The participants appreciated the course with an average score of the daily evaluations of 85% compared to 79% for the 22 previous French courses. The satisfaction with the facilitation was 93%. Three participants received certificates of distinction, which means a score of 90% or more for the final test. These were for Dr Justin Kocou Djidonou from Benin; Dr Adama Sanon from Burkina Faso and; Dr Nestor YOUGBARE from Burkina Faso.
CONCLUSIONS for EACH of the PARTICIPATING COUNTRIES
Niger will start PBF in the health district of Boboye in Dosso region with technical support from the World Bank, which will cover a population of 400,000.

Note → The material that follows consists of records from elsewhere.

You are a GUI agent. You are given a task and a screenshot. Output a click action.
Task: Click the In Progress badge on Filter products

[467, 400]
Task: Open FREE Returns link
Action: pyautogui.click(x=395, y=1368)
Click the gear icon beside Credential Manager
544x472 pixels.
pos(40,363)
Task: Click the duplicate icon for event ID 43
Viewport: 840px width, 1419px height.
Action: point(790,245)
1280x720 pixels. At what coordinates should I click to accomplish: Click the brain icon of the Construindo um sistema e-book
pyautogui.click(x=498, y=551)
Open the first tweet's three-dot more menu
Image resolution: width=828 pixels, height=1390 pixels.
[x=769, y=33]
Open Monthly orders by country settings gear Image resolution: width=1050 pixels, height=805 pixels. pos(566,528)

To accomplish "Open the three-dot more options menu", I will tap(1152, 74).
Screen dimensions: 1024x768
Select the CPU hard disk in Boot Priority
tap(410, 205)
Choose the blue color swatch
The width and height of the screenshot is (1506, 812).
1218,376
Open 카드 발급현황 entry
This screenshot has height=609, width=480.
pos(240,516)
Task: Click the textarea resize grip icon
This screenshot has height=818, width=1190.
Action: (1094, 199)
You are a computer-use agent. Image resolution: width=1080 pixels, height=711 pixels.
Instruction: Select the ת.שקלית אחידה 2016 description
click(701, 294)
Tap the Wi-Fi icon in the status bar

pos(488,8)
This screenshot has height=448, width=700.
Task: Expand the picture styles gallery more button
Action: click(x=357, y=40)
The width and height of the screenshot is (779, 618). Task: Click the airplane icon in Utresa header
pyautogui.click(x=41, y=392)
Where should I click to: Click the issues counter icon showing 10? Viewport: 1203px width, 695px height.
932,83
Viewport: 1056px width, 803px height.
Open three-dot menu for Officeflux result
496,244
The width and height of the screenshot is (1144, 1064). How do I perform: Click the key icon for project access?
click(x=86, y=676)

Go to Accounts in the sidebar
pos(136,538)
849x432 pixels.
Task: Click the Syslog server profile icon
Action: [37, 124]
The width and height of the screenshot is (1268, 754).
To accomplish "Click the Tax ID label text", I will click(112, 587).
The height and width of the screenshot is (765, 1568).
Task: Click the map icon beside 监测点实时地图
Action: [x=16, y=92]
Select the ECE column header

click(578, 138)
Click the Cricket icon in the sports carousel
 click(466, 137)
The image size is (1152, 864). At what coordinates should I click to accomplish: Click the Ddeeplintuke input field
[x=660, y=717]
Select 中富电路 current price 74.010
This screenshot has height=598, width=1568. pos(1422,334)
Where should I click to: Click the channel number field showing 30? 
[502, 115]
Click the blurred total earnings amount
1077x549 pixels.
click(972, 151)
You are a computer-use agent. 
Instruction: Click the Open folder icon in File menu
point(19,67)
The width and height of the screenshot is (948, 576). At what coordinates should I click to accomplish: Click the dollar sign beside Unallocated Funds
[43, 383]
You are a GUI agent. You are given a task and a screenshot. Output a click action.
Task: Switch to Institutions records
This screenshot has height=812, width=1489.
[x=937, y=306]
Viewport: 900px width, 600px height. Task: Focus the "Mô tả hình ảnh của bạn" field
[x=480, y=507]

Participants’ recommendations for Niger:
- Authorities should apply all PBF best practices in the pilot project;
- The course group will inform and create awareness about PBF among the administrative authorities, local elected officials, partners, etc ;
- The project should establish a Regional Contract Development and Contracting Agency instead of a central one;
- The project should conduct the mapping of public and private health facilities in the pilot area and sign contracts (primary and secondary) both with public and private health facilities;
- Define the indicators for the community PBF activities.
Benin has performed reasonably well since 2012 with the pilot PBF programme by: (1) Improving the motivation of health staff; (2) Improving the professional quality of the health facilities; (3) Increasing the ownership for the peer group reviews among hospital staff; (4) By creating improved data availability at: http://www.beninfbr.org/
Yet, the PBF program is not yet pure and the feasibility score is 58%.
Participants’ recommendations for Benin:
Avoid the accumulation of functions at the central level and create more checks and balances;
- Health facility contracts should be signed by Regional Contract Development and Verification Agencies and not by the central level;
- Maintain at least 95% coverage for immunisation activities at the health facility and;
- Respect vaccines conservation standards at the health facility.
Burkina Faso started in 2010 a PBF pre-pilot in three health districts. The pilot was extended in 2014 towards 15 health districts covering with 4.2 million people 25% of the BF population. The results are satisfactory, but the feasibility scan score of 68% could still be improved.
Participants’ recommendations for Burkina Faso:
To the Ministry of Health: (1) Continue the expansion of PBF to all districts in the country; (2) Ensure the sustainability of the PBF strategy; (3) Ensure proper implementation of all PBF best practices.
To the partners: (1) Provide more funding for PBF; (2) Assist Burkina Faso towards the upscaling of PBF to all districts.
The Cameroon – Far North Region.
The Cordaid funded PBF pilot started in January 2012 and has produced satisfactory results. The local Contract Development and Verification Agencies is the Association for the Promotion of Health in the Far North (APROSEN). The feasibility scan shows a score of 66%.
Participants’ recommendations for Cameroon:
Integrate the health facilities currently covered by Cordaid and APROSEN in the PAISS / World Bank PBF program;
- Develop emergency PBF indicators to respond to the insecurity in the Far North caused by the Boko Haram insurgency;
- Review and improve the PBF equity indicators to assist the vulnerable;
- Take into account that the local CDV Agency (APROSEN) has already a good knowledge of the region.
Ivory Coast. The government and the World Bank plan to implement a PBF program for around 3.5 million inhabitants. Few private organizations in Ivory Coast are yet involved in the various PBF functions. To overcome this deficiency the Global Challenge Corporation organization offers its technical assistance.